» **SOURCE RECORDS**:
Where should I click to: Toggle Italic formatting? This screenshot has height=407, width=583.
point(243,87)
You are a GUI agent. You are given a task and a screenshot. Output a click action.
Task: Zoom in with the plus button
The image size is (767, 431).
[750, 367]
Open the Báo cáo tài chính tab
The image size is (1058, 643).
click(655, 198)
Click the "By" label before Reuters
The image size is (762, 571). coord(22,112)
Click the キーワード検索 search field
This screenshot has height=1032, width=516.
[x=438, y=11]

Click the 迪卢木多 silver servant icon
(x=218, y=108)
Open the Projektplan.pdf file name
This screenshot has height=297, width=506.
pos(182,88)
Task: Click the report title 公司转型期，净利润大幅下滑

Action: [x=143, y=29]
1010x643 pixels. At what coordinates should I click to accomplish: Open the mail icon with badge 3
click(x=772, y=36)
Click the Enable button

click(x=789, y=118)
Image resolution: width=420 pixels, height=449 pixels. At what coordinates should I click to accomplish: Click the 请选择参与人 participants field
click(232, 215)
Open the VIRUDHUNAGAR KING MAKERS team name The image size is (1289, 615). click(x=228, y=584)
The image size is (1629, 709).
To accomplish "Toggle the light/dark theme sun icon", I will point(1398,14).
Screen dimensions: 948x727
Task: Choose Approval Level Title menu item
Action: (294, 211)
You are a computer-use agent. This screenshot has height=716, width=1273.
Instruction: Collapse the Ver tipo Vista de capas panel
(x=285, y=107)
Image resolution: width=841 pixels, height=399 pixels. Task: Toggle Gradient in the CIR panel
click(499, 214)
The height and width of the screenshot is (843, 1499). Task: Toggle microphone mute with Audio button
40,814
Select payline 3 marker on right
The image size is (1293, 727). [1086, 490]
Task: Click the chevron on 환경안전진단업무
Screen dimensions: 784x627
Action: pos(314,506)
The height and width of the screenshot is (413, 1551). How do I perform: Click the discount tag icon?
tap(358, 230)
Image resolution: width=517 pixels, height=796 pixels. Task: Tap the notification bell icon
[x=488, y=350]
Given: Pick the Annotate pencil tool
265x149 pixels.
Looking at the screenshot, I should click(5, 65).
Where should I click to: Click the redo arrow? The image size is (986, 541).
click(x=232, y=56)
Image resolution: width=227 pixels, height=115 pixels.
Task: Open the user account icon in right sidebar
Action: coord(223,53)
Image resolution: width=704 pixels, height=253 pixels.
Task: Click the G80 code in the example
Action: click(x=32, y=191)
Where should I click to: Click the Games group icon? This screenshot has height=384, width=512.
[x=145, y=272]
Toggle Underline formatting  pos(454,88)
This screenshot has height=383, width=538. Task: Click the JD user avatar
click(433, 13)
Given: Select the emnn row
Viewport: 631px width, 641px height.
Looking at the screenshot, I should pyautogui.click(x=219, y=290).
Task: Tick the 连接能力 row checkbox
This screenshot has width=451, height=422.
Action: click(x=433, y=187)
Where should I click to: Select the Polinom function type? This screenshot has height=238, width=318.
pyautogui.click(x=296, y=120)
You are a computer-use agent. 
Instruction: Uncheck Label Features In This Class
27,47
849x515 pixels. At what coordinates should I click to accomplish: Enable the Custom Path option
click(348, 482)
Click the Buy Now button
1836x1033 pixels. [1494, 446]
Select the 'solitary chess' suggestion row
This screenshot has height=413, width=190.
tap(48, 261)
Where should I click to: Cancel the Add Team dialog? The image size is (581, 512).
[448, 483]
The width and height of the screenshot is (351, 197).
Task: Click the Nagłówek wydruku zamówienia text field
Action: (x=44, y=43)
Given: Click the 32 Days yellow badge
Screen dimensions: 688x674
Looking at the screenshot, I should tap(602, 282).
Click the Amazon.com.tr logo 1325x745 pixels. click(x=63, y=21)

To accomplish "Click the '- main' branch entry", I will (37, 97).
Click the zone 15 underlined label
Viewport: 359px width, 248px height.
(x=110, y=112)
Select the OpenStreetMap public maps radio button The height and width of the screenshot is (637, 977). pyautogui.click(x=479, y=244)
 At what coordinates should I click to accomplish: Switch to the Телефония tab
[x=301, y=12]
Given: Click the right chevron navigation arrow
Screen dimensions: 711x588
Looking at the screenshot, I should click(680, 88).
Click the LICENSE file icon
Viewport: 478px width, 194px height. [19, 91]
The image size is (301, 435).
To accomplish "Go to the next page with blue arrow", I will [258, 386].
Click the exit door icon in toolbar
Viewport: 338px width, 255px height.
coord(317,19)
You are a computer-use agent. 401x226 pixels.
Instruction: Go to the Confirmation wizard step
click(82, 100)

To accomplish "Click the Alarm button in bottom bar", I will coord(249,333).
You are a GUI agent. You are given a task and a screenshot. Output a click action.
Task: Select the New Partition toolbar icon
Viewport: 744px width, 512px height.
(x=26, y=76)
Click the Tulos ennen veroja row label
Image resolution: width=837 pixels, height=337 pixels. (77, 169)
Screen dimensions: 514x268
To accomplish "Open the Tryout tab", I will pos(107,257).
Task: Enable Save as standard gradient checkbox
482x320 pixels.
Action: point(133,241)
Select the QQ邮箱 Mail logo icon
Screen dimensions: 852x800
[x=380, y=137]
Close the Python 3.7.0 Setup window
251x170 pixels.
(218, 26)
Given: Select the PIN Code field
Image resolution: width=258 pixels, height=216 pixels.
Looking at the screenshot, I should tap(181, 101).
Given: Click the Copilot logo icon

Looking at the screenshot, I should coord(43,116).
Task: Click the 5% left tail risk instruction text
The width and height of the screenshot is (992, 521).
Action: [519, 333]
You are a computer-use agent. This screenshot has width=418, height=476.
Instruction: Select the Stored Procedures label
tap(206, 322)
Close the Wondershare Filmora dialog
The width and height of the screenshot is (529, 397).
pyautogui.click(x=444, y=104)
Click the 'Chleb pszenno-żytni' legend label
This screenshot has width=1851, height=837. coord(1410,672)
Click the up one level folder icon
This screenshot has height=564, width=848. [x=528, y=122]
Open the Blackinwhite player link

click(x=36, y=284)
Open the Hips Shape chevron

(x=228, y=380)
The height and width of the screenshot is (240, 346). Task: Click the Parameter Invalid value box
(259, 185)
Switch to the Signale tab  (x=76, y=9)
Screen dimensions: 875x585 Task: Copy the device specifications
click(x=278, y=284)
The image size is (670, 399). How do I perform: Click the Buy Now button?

» **REQUIREMENT**:
If a line of the data holds the string "computer", list it.

» **SOLUTION TO THE PROBLEM**:
You are a computer-use agent. This screenshot has height=716, width=1273.
You are a computer-use agent. 
You are a computer-use agent. 401x226 pixels.
You are a computer-use agent. This screenshot has width=418, height=476.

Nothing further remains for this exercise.